If your usage drops because you are away from home or spending less time here (or just trying to save water bills), the frequency of how often the softener is regenerating will also drop.
It might stop altogether if the consumption has decreased very massively and the softener senses no need to regenerate anymore.
Change in schedule
If your water softener is automatic and is already preset with a time to regenerate, you might accidentally change it sometime.
Let’s say you were a little out of the zone while adding the salt pellets and accidentally pressed a few buttons, and now your settings are changed. (Trust me, it can happen to anyone)
Make sure to check and reset them.
An empty brine tank
To clear beforehand, an empty brine tank never refers to water. No brine tank is supposed to have water inside it; that would actually be a problem.
Since the brine tank is the salt storage area, the emptiness refers to the salt pellets. These pellets are essential for the ion swap process that takes place in hard water.
A salt bridge may also form at the bottom of the brine tank, which will also stop the regeneration.
Too much regeneration
You also have the opposite end of the problem, excessive water softener regeneration.
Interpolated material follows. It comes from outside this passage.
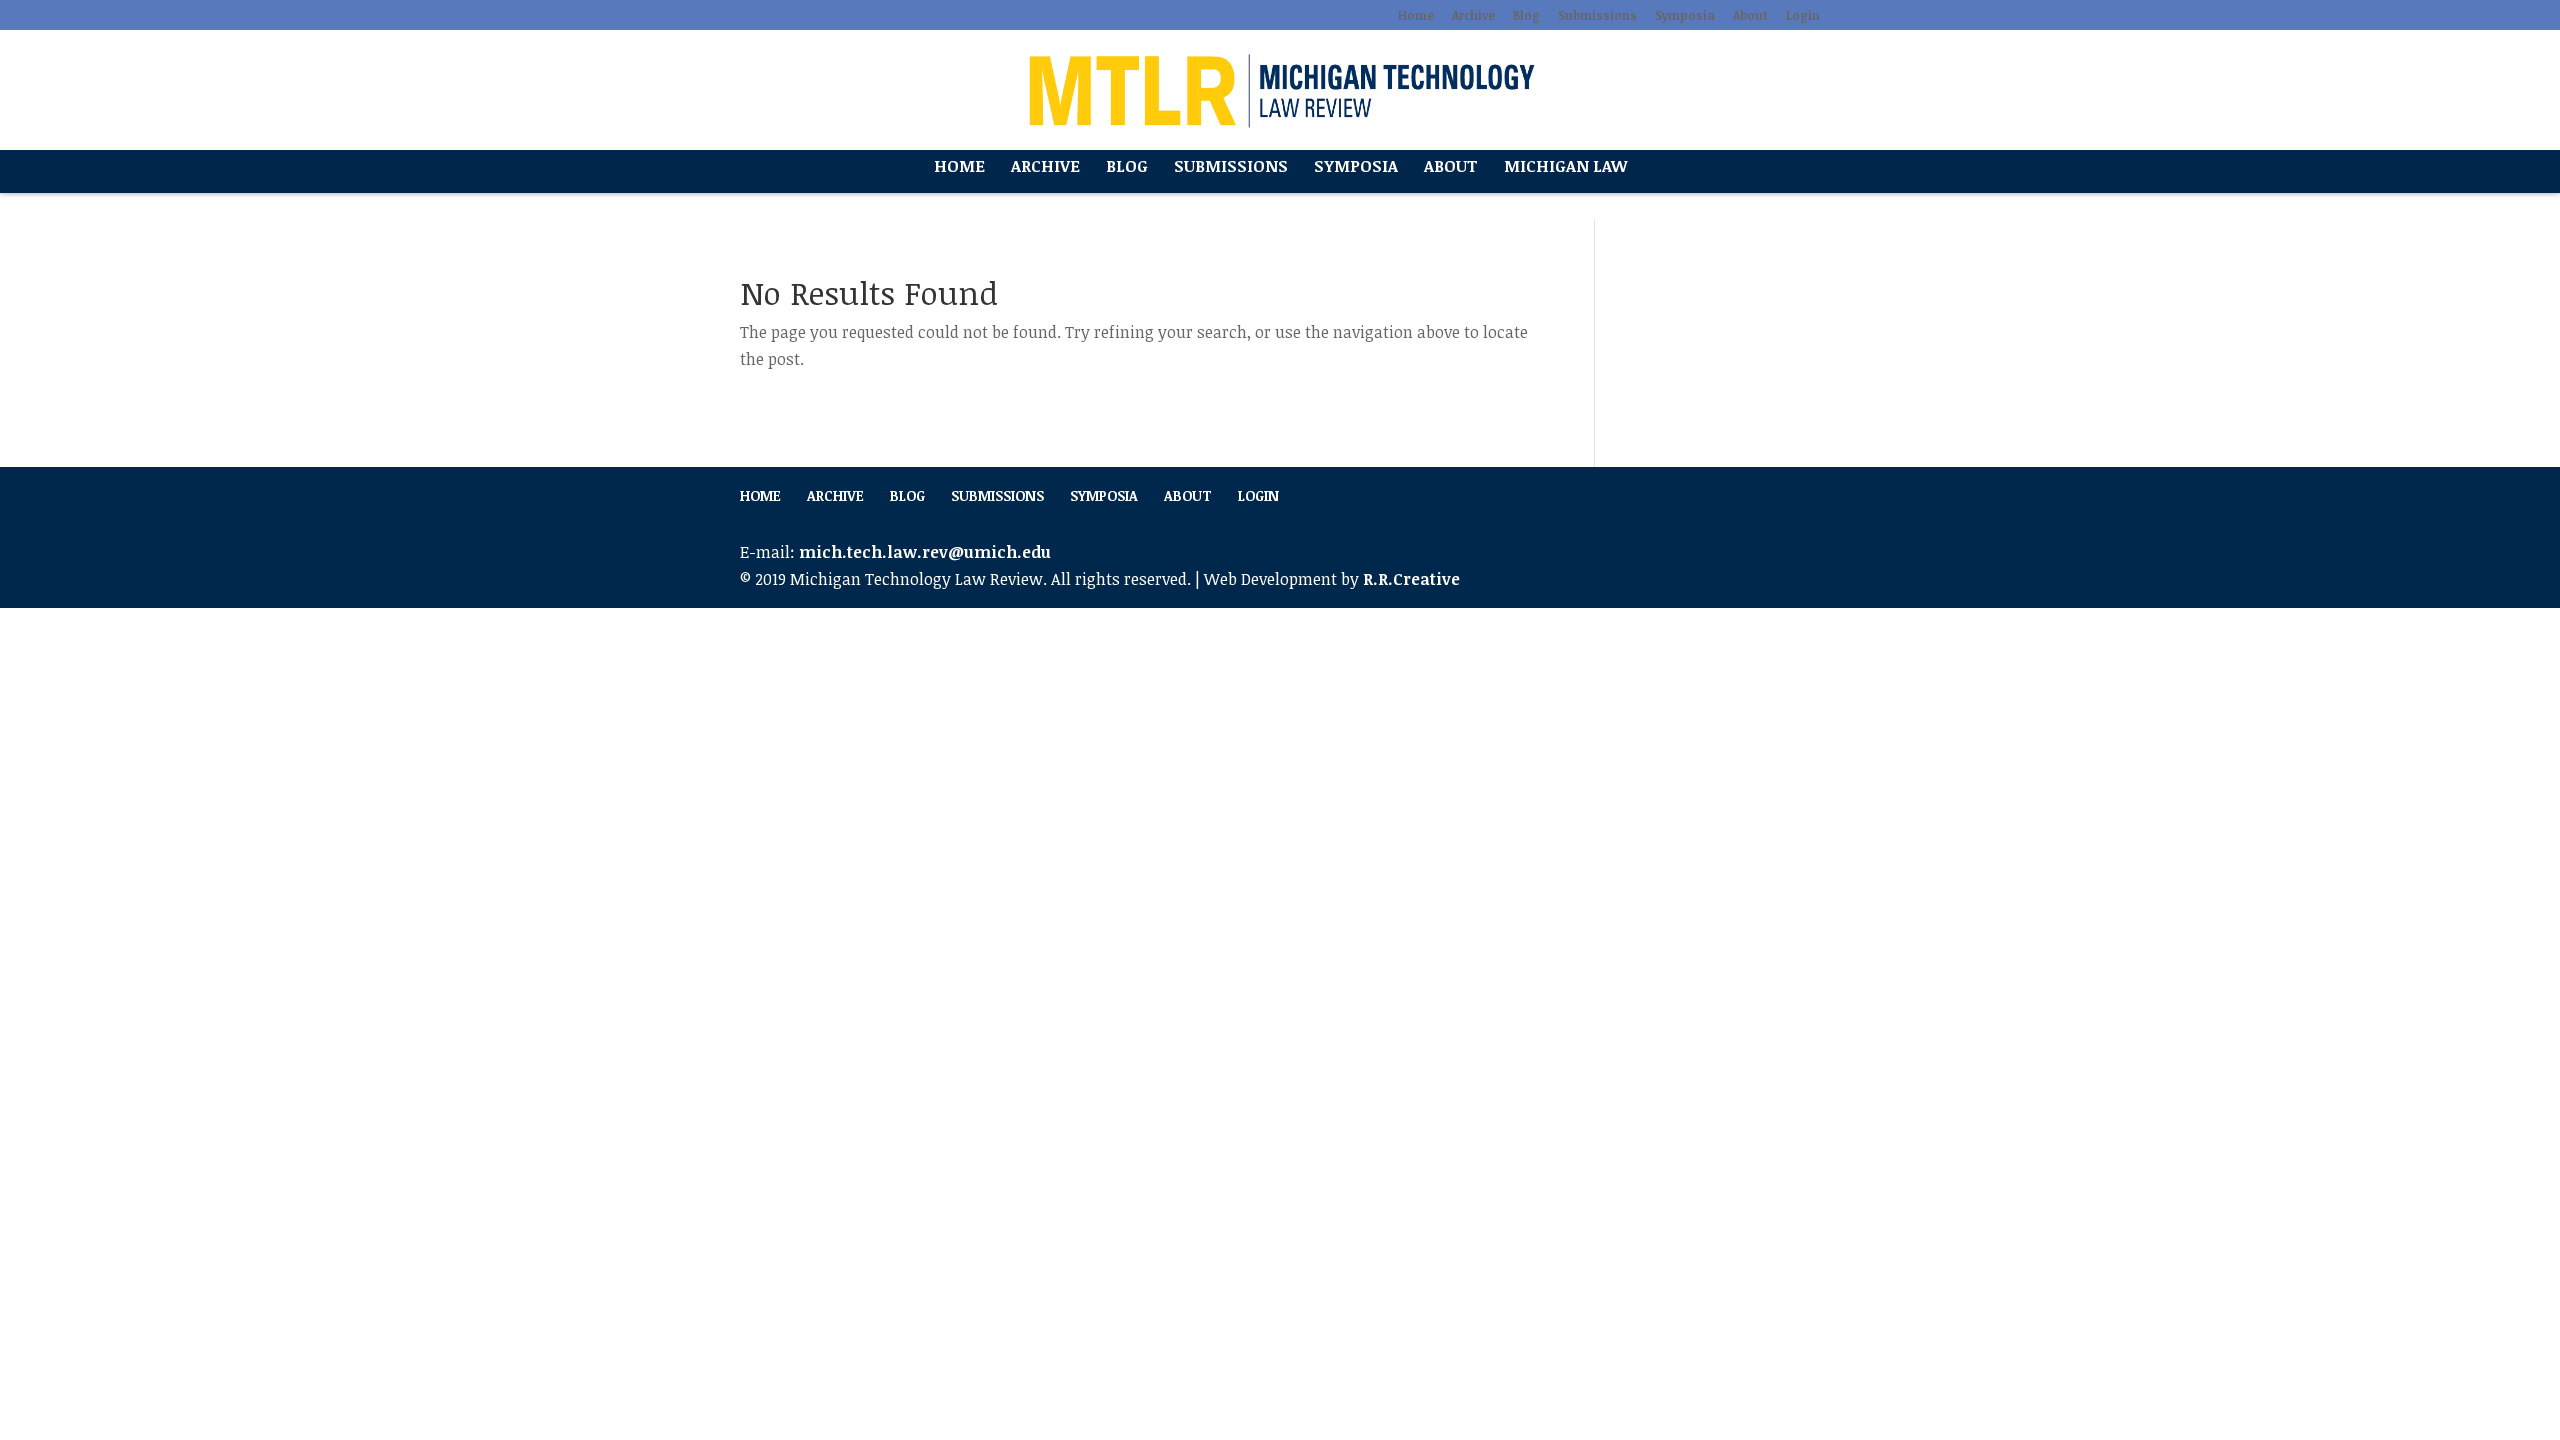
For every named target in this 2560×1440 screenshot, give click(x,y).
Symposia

This may happen due to clogging in the brine valve, drain line, or venturi valve.
You will need a professional plumber to look at this problem.
To keep your top-rated water softener working perfectly, the regeneration process is of utmost importance.
You should always keep a check on this process to ensure that your water softener is regenerating timely and adequately.
If you feel any doubts, reach out to a professional on first priority because delays might seriously impact the working of your water softener.